With the pictures left out, retype exactly the lines below starting at the line that contains "Take a snapshot with the camera icon" and ending at the line that contains "Task: Select the".

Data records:
-- Opening Marker --

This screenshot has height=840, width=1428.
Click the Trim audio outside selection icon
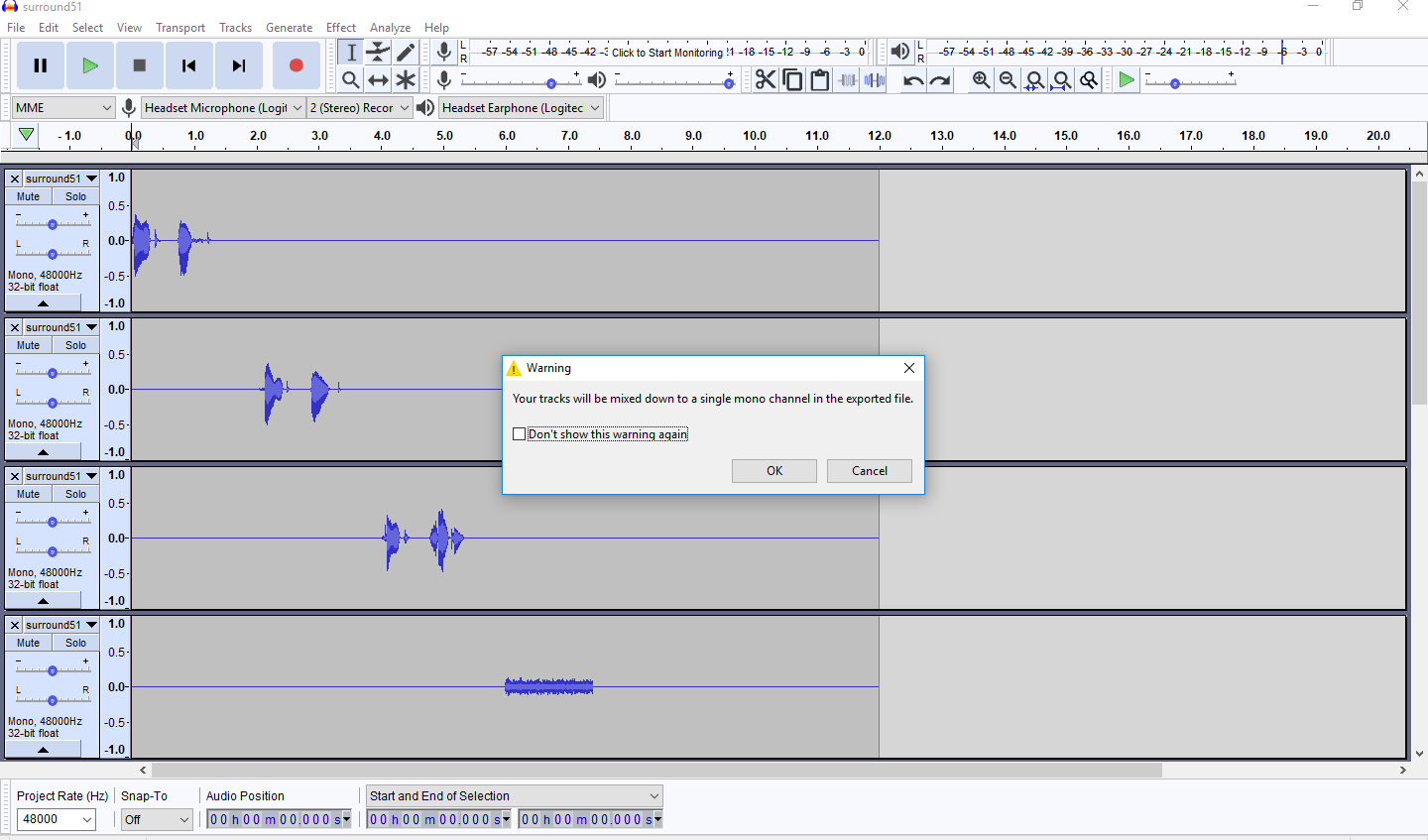pyautogui.click(x=846, y=80)
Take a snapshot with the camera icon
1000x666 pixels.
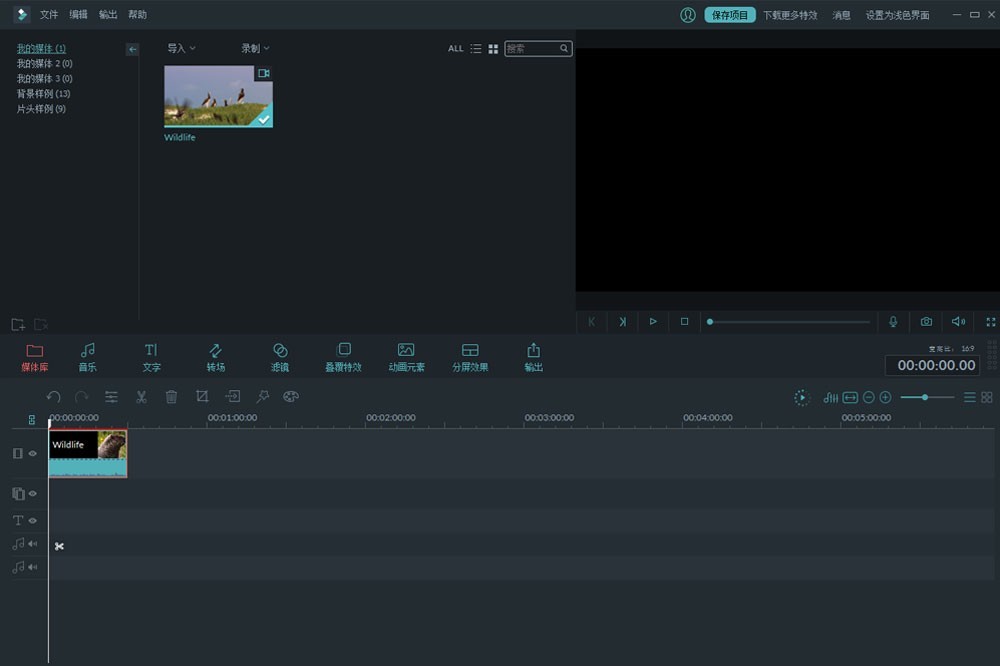926,322
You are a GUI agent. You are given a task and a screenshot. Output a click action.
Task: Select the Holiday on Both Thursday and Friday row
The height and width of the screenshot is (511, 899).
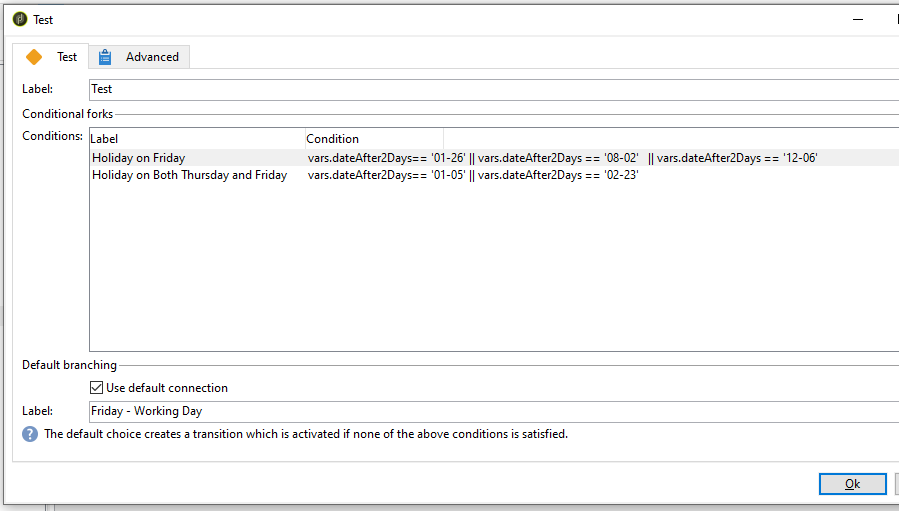(x=189, y=175)
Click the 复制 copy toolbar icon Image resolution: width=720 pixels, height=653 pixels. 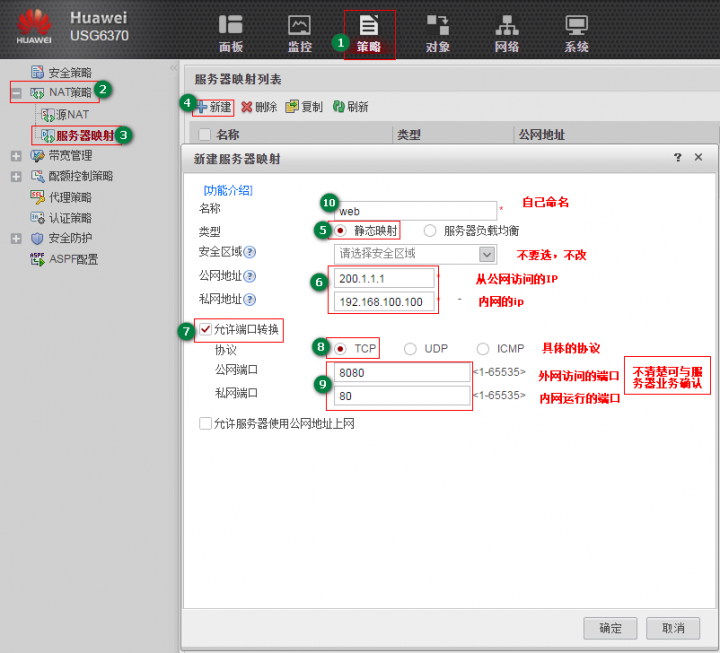tap(292, 106)
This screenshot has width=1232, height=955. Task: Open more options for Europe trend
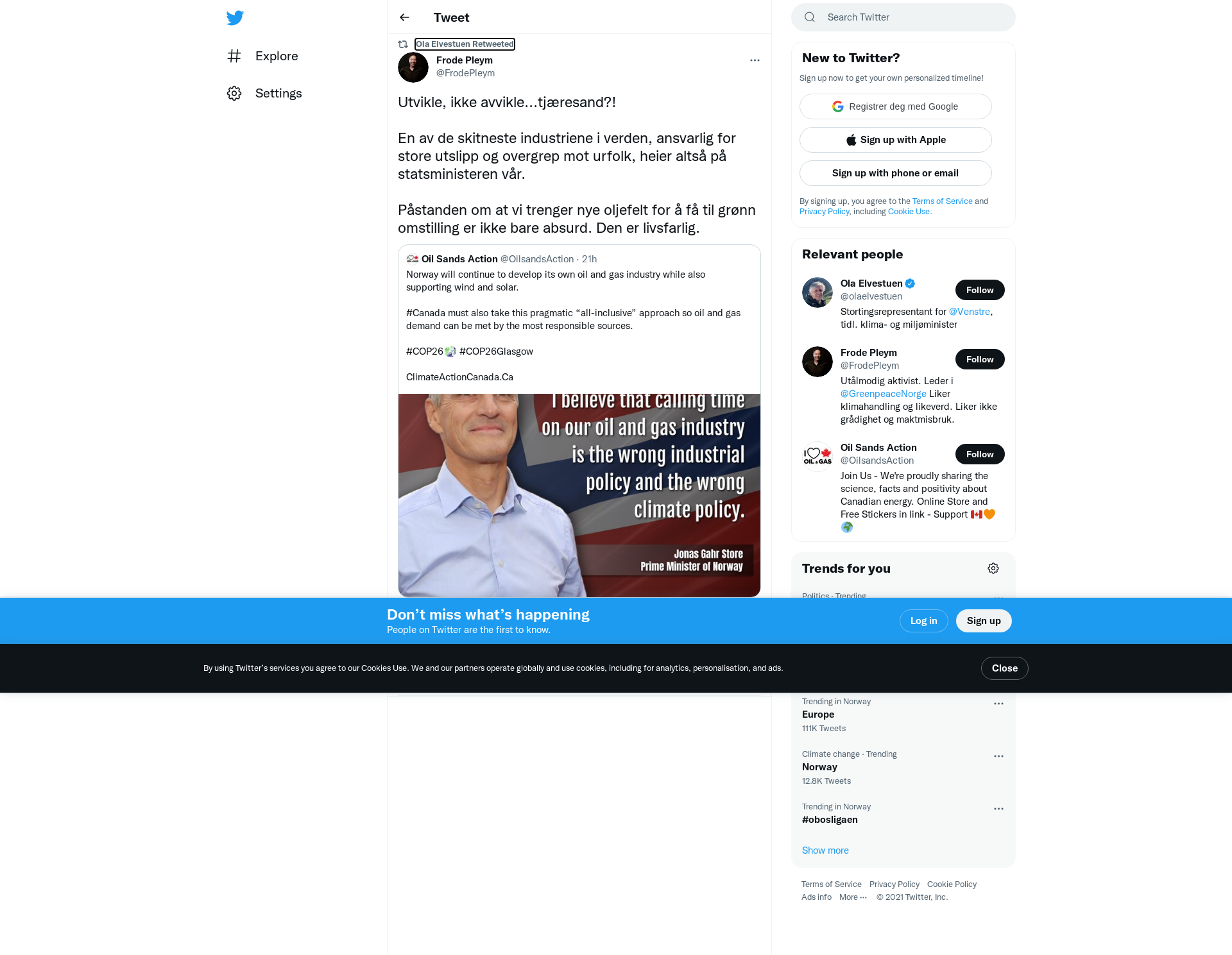[998, 704]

-- Closing Marker --

**Task output**
Take a snapshot with the camera icon
1000x666 pixels.
926,322
You are a GUI agent. You are given a task and a screenshot. Output a click action.
Task: Select the Holiday on Both Thursday and Friday row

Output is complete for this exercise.